Streaming Analytics in Google Cloud Platform (GCP) - Introduction ~ Technology blog by Rathish kumar

Streaming Analytics in Google Cloud Platform (image source - pixabay)

From data-to-decision in real-time

Welcome to our new series on building a streaming analytics system in the Google Cloud Platform!. Let's begin with a quick introduction. Streaming analytics is the process of analysing data in real-time as it is received. Streaming analytics enables an organisation to gain insights and make decisions based on the most up-to-date data, in real time. This is crucial for business as it allows organisations to respond to changes and opportunities in a timely manner.

For example, if an organisation is able to detect and respond to changes in customer behaviour or market conditions in real time, it can adjust its strategies and tactics to better meet the needs of its customers and take advantage of emerging opportunities. A streaming analytics system in a retail company can detect when a particular product is becoming more popular among customers and alert the company to this trend in real time. The company is able to respond to this trend by increasing its orders for the product and adjusting its inventory to meet growing customer demand. Also, the company can learn the competitor's actions and adjust product prices dynamically based on the supply. So with real-time insights, a retail company can avoid running out of stock (lost sales) and also takes advantage of the increased demand and dynamic pricing to drive up it is revenue.

I hope this example helps you with understanding the benefits of streaming analytics. There are many other use cases such as fraud detection, performance monitoring, personalisation, etc. where streaming analytics is changing the business.

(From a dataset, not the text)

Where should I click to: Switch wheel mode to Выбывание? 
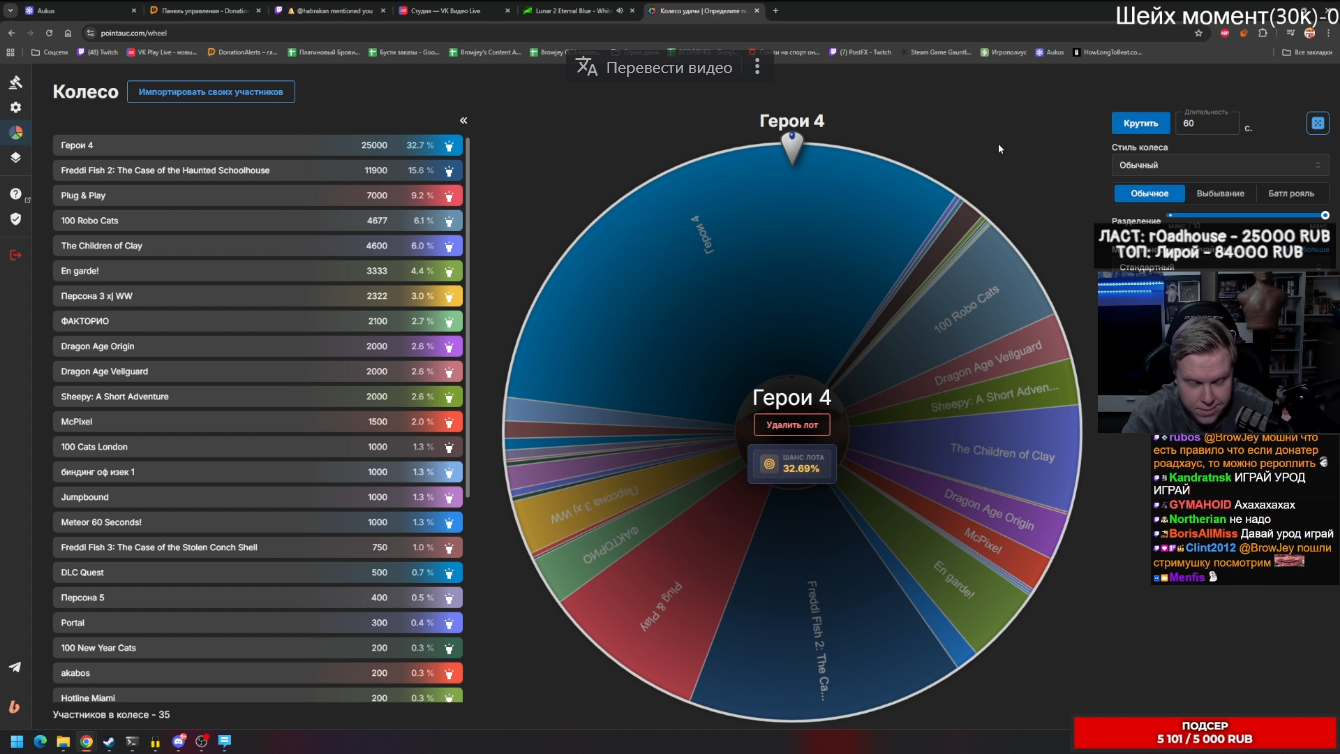[x=1220, y=194]
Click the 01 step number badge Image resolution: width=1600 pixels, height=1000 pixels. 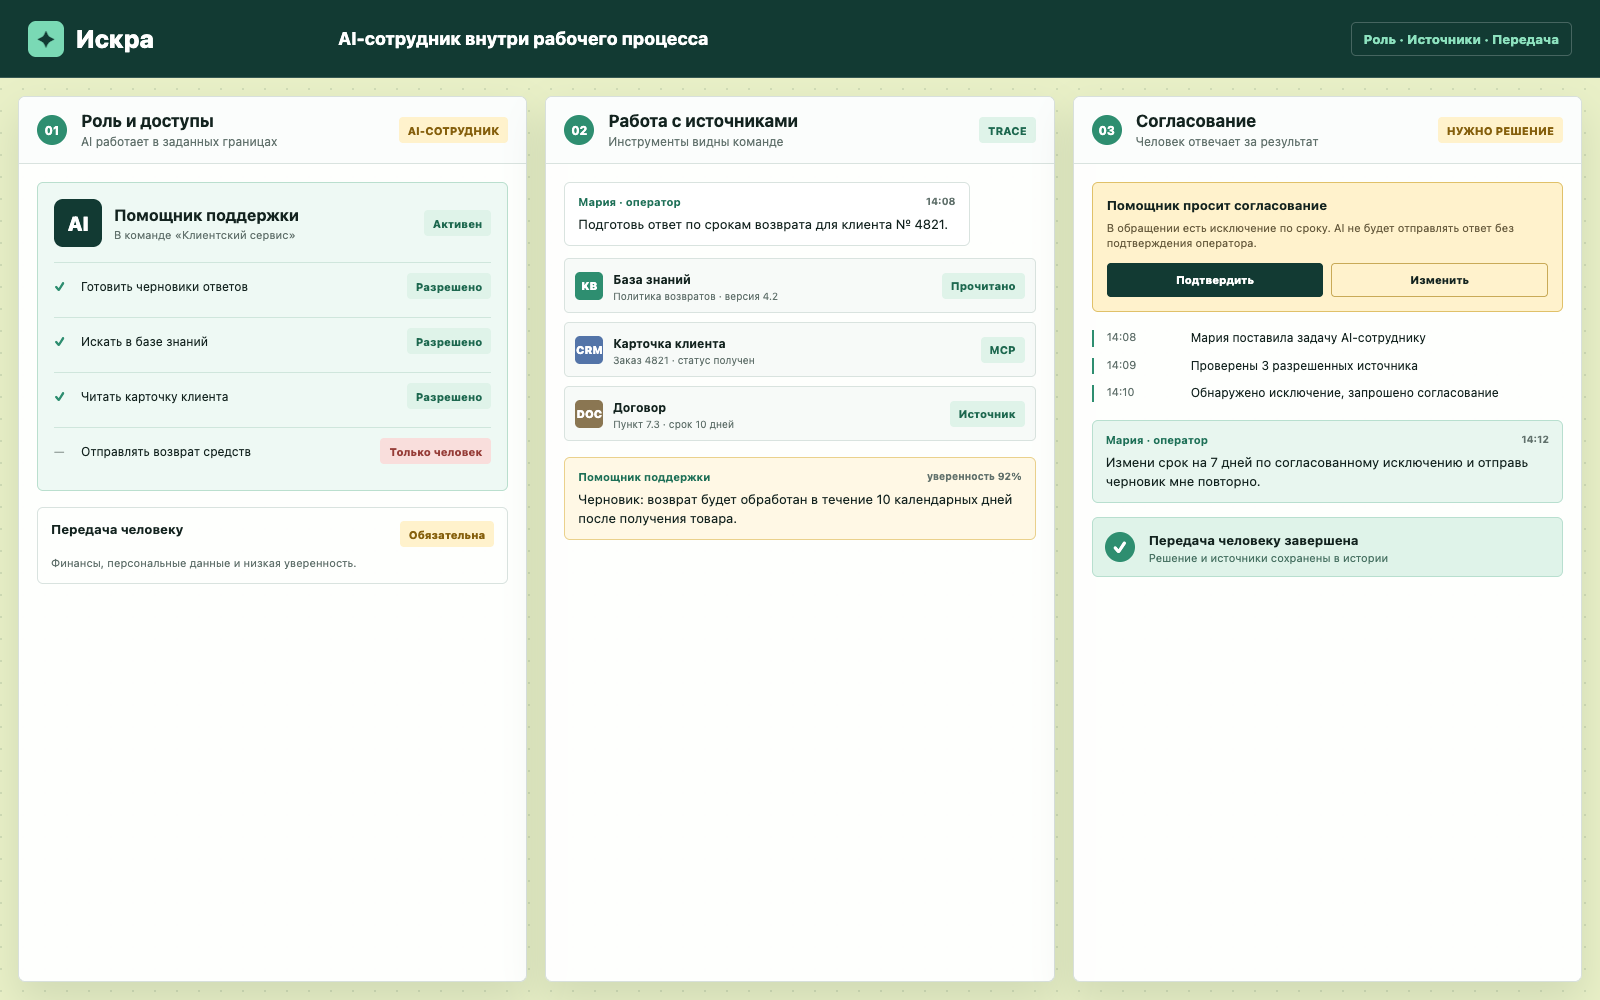(x=52, y=130)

With this basic understanding, in this practical guide, we'll walk you through the process of using Cloud Pub/Sub for data ingestion, Apache Beam pipelines on Dataflow for data processing, BigQuery for storage and analysis, and Looker Studio for data visualisation. Whether you're a seasoned GCP user or new to the platform, this series is designed to provide you with the skills and knowledge you need to build a powerful and efficient streaming analytics system

We'll be using the Google Cloud SDK (gcloud CLI tool), Python SDK, and standard SQL to deploy resources, process and analyse data, and more. In the first part of this series, we'll provide a simple introduction to the relevant services, and in the subsequent articles, we'll delve into installing libraries, designing and deploying pipelines, performing aggregations, and more. Let's get started with the introduction!

Cloud Pub/Sub

Google Cloud Pub/Sub (Source: GCP)

Pub/Sub is a messaging service, which allows us to send messages between applications and it is based on the Publisher/Subscriber (pub/sub) pattern. In a distributed system, there will be multiple services running independently, and there must be some way to communicate between these services, and Pub/Sub provides this capacity. There are two components, Topic & Subscription. A message producer application publishes messages on a Topic and one or more subscriber applications express interest in that topic and receive messages through Subscriptions.

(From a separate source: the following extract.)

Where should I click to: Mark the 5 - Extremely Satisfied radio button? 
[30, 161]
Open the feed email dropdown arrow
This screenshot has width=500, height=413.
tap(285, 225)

In a Pub/Sub pattern, the publisher and subscriber are independent of each other. Before sending a message, a publisher application does not need to know who is going to/ how many clients are going to receive the messages. And similarly, the subscriber application may not know about the existence of the publisher application. The pub/sub decouples subscribers from the publisher and allows us to develop, deploy and scale the applications independently.

Cloud Pub/Sub is a fully managed service, which means you don’t need to worry about the infrastructure - with just a few clicks, you will be able to create a pub/sub service and ready to send/receive messages. It is used for real-time, many-many, asynchronous messaging.

Apache Beam

Apache Beam (Source: beam)

Beam stands for Batch + Stream. It is an open-source unified programming model for defining and executing data pipelines. The main advantage of Beam over other data processing frameworks is its portability.

First, Apache Beam provides the flexibility to express the data processing logic once and execute it for both batch and stream processing, which means, you write a pipeline once and it is portable to handle both batch and streaming data processing without changing your code.

Second, you can programmatically define your pipeline using one of the supported languages. Beam provides a number of language-specific SDKs including Java, Python, SQL and Go. This allows you to create your pipeline in any language you are comfortable with, and Beam’s Portability Framework takes care of the execution on runner internally. Also, this enables us to develop cross-language transforms and multi-language pipelines.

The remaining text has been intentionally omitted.